Chorea acanthocytosis is characterised by dystonia, chorea and progressive cognitive, behavioural changes and seizures. Strikingly, many people with chorea acanthocytosis uncontrollably bite their tongue, lips, and the inside of the mouth. Eye movement abnormalities are also seen.
There are about 500–1,000 cases of chorea acanthocytosis worldwide and it is not specific to any particular ethnic group.

McLeod syndrome

McLeod syndrome is an X-linked recessive disorder caused by mutations in the XK gene encoding the Kx blood type antigen, one of the Kell antigens.
Like the other neuroacanthocytosis syndromes, McLeod syndrome causes movement disorder, cognitive impairment and psychiatric symptoms. The particular features of McLeod syndrome are heart problems such as arrhythmia and dilated cardiomyopathy.
McLeod syndrome is very rare. There are approximately 150 cases of McLeod syndrome worldwide. Because of its X-linked mode of inheritance, it is much more prevalent in males.

Other neurological conditions causing acanthocytosis

Many other neurological conditions are associated with acanthocytosis but are not considered 'core' acanthocytosis syndromes. The commonest are:
Currently, no treatment slows the neurodegeneration in any of the neuroacanthocytosis disorders. Medication may be administered to decrease the involuntary movements produced by these syndromes. Antipsychotics are used to block dopamine, anticonvulsants treat seizures and botulinum toxin injections may control dystonia. Patients usually receive speech, occupational and physical therapies to help with the complications associated with movement. Sometimes, physicians will prescribe antidepressants for the psychological problems that accompany neuroacanthocytosis. Some success has been reported with Deep brain stimulation.
Mouthguards and other physical protective devices may be useful in preventing damage to the lips and tongue due to the orofacial chorea and dystonia typical of chorea acanthocytosis.

History

Neuroacanthocytosis was first identified in 1950 as Bassen-Kornzweig disease, or Bassen-Kornzweig Syndrome, a rare, autosomal recessive, childhood-onset disorder in which the body fails to produce chylomicrons, low density lipoprotein and very low density lipoprotein. Symptoms include ataxia, peripheral neuropathy, retinitis pigmentosa and other forms of nerve dysfunction. It was first noted by the North American physician Frank Bassen, who later partnered with the ophthalmologist Abraham Kornzweig to identify and describe causes and symptoms of the disease.
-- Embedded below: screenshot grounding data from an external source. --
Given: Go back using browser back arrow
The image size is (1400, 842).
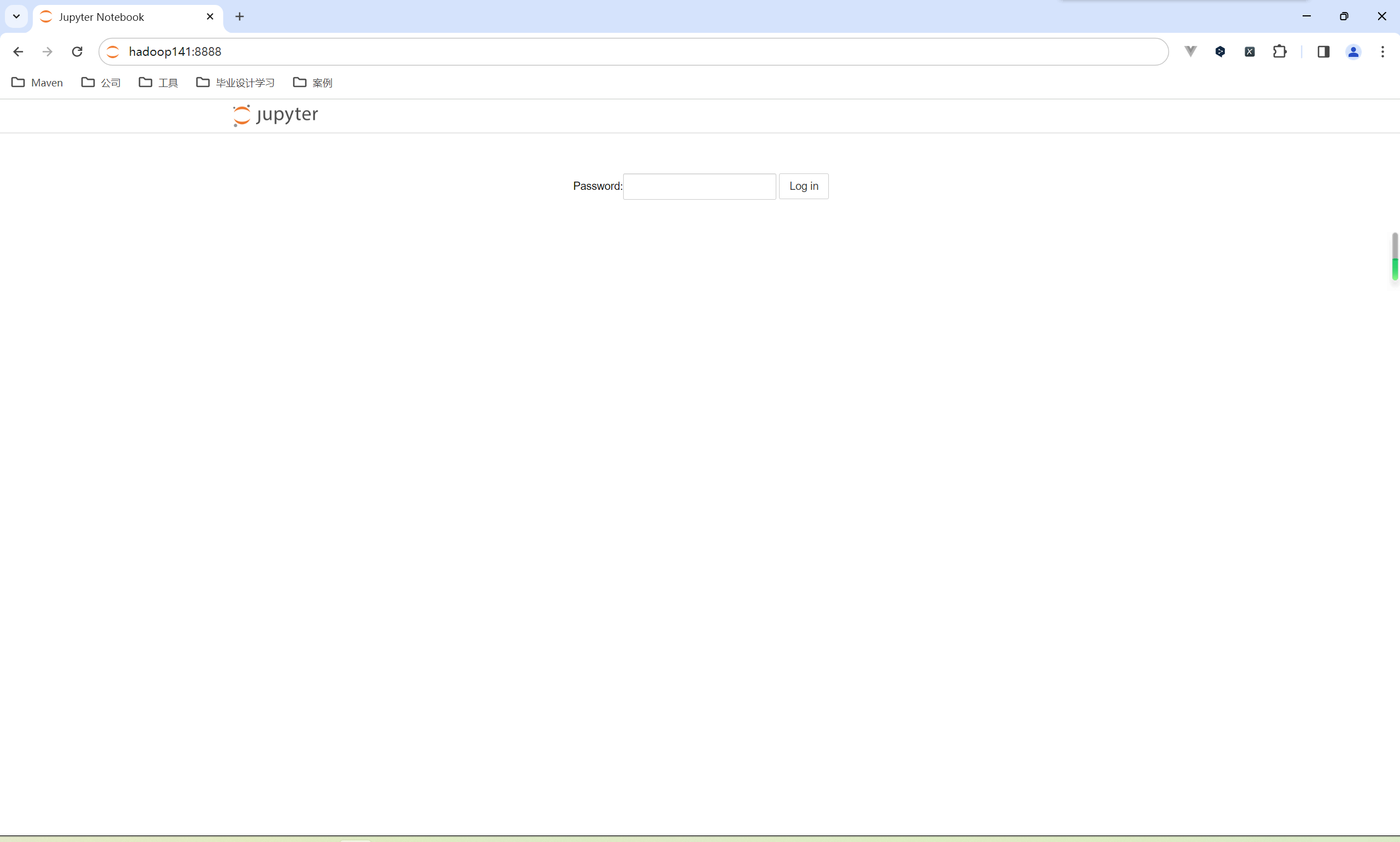Looking at the screenshot, I should [18, 51].
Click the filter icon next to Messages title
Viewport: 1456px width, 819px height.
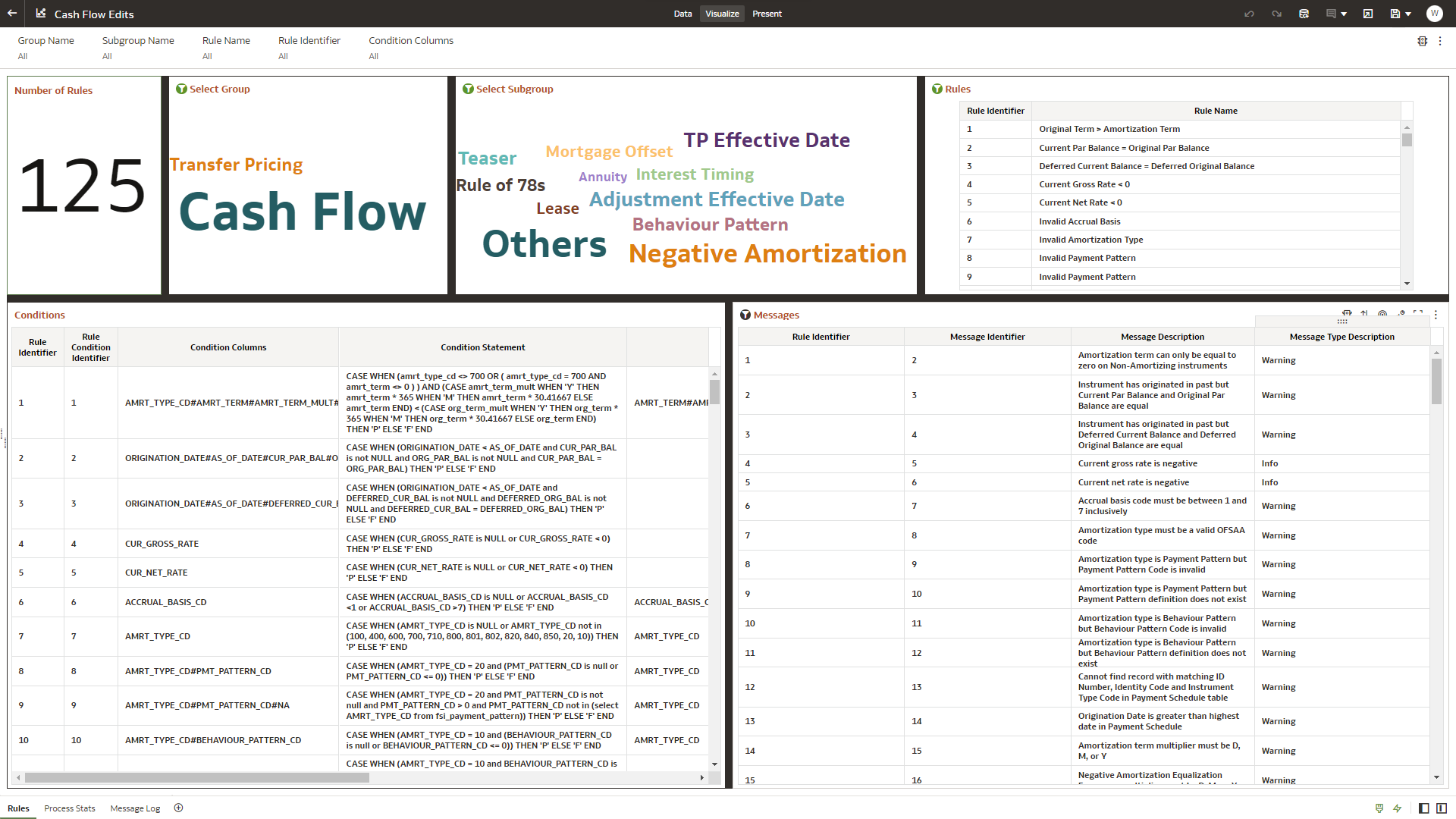[x=745, y=315]
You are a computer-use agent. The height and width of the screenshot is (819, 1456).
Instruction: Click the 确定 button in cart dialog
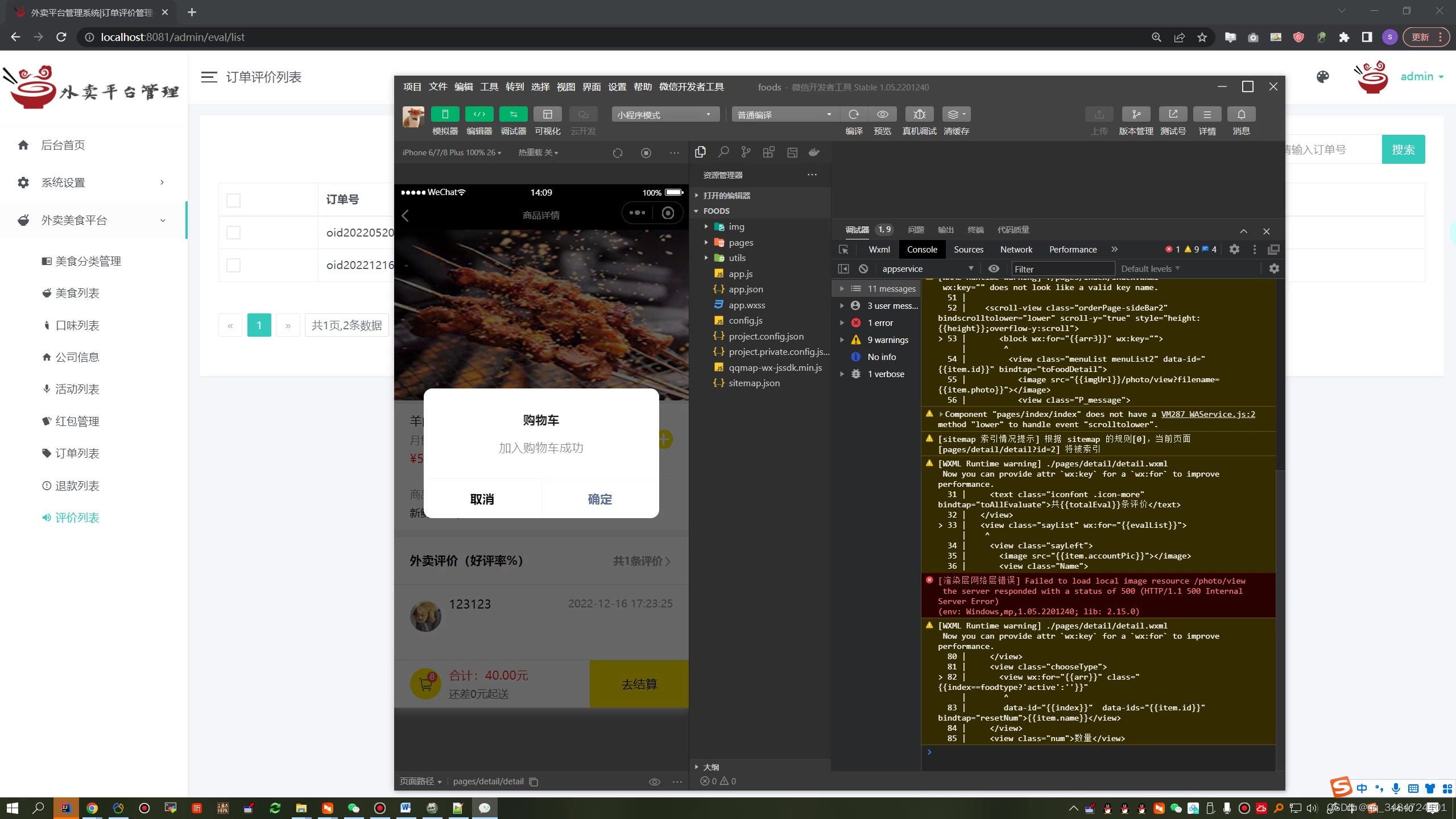coord(599,499)
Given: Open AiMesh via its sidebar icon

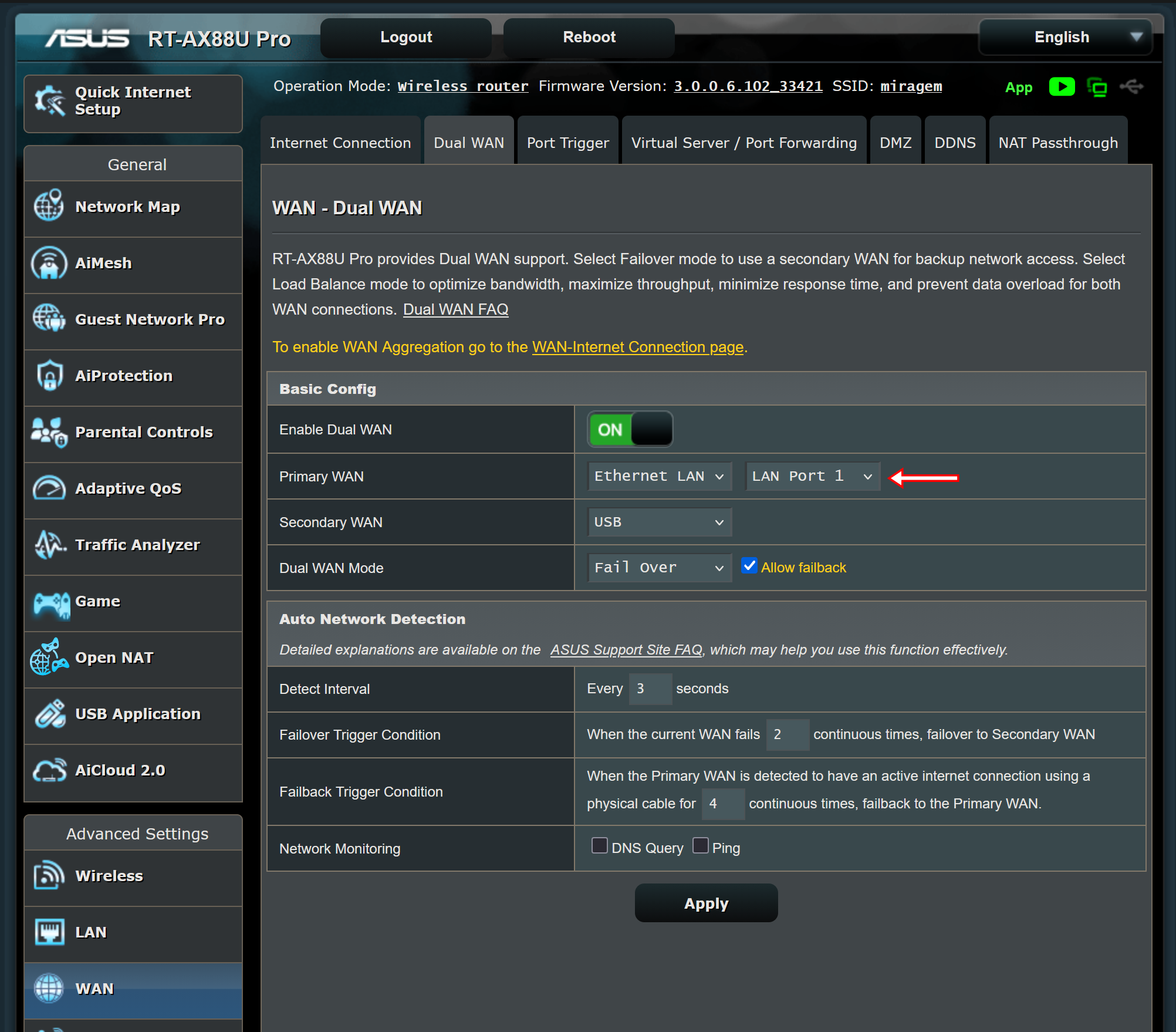Looking at the screenshot, I should tap(48, 263).
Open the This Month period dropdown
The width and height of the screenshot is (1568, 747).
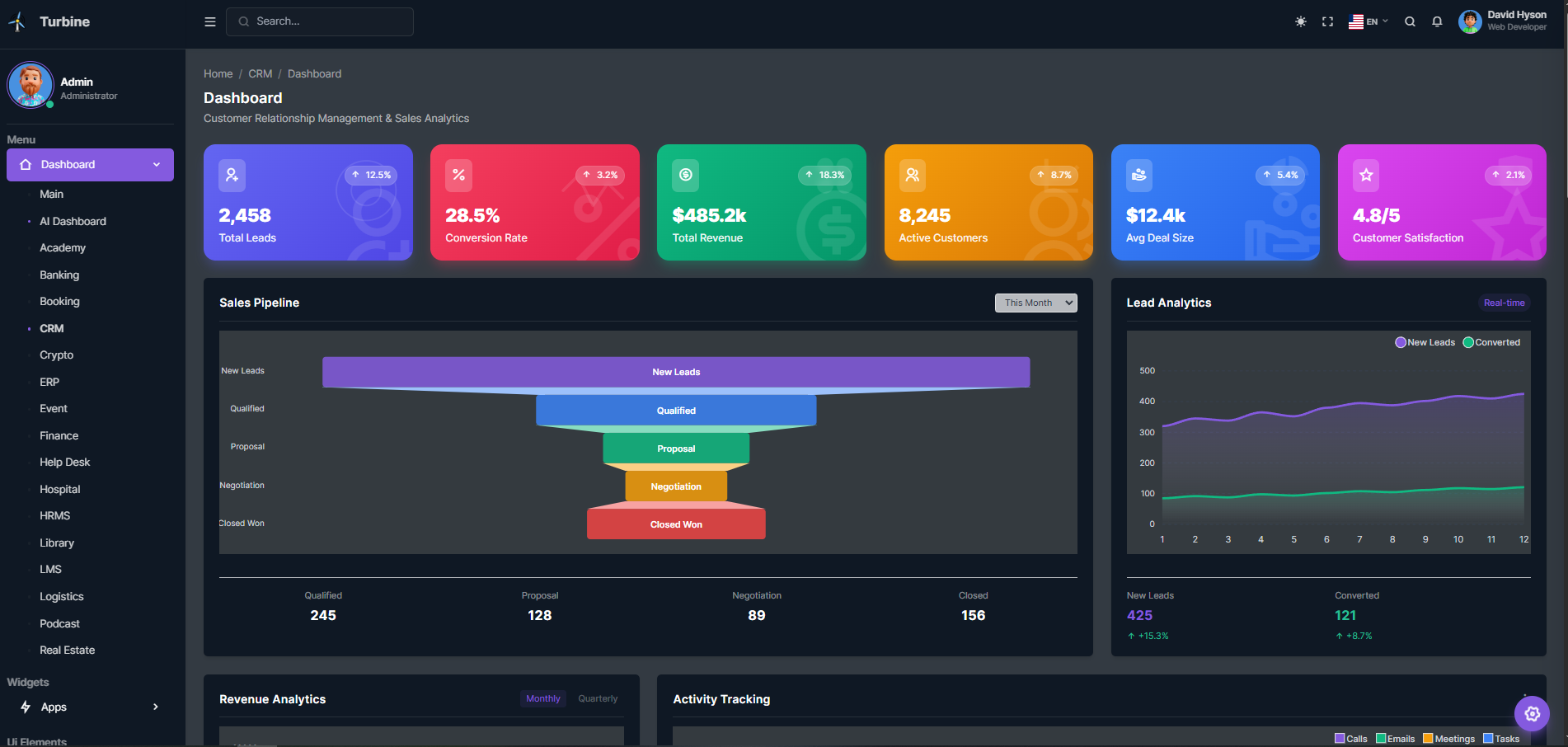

Affected children appear normal at birth but usually fail to thrive during their first year.
A second form of neuroacanthocytosis, Levine-Critchley syndrome, was discovered by the American internist Irvine M. Levine in 1960 and reported in Neurology in 1964, and again in 1968. Subsequently, similar symptoms were identified and described by the British neurologist MacDonald Critchley in 1968. In both cases, the physicians described a hereditary syndrome that combined acanthocytosis with neurological peculiarities but normal serum lipoprotein. Specific symptoms included tics, grimacing, movement disorders, difficulty swallowing, poor coordination, hyporeflexia, chorea, and seizures. Patients often mutilated their tongues, lips, and cheeks. The diseases appeared in both sexes, and were usually diagnosed in infancy.

Research

Research is underway worldwide to increase scientific understanding of these disorders as well to identify prevention and treatment methods. Known genetic mutations provide a basis for studying some of the conditions.